Control of initial withdrawal symptoms may involve the use of the benzodiazepine Valium (diazepam) or Librium (chlordiazepoxide) to prevent or control seizures and anxiety, as well as sleep aids to help insomnia.
Controlling withdrawal symptoms during the detox period is not the same as treating alcohol use disorder itself, which is a far more complex substance abuse disorder.
Antabuse - The drug Antabuse (disulfiram) creates an artificial sensitivity to alcohol. If someone drinks alcohol while taking Antabuse, they will immediately suffer symptoms similar to an extreme hangover such as vomiting, nausea, headache and fast heart rate. In most cases these effects would be unwelcome, however in this case they are designed to be felt in order to deter drinking.
Vivitrol – Vivitrol is a drug containing the opioid-antagonist naltrexone. It is injected into the muscle where it stays and releases the drug slowly over four weeks. While it is not known exactly how Vivitrol works for alcohol dependence, it appears to reduce cravings.

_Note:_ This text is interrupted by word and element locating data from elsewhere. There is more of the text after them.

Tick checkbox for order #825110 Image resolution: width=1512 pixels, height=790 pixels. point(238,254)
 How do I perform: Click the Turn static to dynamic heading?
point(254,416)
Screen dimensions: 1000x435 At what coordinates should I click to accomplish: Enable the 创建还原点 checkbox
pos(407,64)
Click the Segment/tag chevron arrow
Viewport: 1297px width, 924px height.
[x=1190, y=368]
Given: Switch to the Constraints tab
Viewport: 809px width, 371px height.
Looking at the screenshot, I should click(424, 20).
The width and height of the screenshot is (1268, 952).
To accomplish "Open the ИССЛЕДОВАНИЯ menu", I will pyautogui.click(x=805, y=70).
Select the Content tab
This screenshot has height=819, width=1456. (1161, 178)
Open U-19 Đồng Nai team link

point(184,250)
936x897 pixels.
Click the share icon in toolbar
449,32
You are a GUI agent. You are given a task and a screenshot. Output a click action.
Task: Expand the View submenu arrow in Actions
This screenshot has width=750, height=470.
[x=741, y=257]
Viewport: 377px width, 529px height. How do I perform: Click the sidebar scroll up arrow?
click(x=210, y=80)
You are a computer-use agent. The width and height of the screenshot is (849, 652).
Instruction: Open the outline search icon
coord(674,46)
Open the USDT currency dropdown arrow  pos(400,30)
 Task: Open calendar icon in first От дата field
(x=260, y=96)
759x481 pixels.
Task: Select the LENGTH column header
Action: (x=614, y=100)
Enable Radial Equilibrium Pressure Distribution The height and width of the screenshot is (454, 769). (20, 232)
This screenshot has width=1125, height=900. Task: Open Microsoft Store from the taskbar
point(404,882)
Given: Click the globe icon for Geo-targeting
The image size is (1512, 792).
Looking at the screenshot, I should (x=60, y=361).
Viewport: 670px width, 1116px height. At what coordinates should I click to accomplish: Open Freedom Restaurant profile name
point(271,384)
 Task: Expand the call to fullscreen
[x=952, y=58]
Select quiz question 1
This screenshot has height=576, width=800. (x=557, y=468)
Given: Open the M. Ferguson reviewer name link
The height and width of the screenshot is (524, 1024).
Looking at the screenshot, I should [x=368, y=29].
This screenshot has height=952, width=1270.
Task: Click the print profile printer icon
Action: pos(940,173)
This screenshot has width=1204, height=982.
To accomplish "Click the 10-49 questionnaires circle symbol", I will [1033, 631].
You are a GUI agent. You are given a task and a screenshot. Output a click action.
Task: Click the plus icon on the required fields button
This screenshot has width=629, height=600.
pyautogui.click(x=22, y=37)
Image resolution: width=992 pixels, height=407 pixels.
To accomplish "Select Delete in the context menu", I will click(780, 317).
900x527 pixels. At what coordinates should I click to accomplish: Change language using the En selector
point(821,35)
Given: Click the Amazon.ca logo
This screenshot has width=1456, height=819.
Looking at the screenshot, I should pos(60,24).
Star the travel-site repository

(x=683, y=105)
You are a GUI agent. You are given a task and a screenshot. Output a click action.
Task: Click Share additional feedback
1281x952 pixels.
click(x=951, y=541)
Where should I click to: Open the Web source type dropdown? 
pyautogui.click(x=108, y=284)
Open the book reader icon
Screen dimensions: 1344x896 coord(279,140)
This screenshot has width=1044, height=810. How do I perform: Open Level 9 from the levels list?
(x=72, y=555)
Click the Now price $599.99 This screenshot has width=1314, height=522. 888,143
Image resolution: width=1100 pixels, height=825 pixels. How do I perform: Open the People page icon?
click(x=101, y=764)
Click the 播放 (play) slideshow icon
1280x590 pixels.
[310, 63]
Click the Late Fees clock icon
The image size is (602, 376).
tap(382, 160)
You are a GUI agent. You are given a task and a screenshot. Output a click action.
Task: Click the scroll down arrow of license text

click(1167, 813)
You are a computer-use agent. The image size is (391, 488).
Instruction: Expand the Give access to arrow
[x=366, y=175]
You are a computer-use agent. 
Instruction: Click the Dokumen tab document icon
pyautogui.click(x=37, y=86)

Campral – Campral is the brand name of the drug acamprosate. It is believed to work by stabilizing chemical signaling in the brain that would normally be disrupted by alcohol withdrawal9 It is only effective as a supportive therapy to psychosocial support such as counseling and group therapy.
Most treatment programs involve the use of counseling sessions to focus on the behavioral modifications necessary to treat alcohol use disorder. Some treatment programs may feature group counseling sessions, where people recovering from alcoholism can discuss their problems and progress in a support group atmosphere.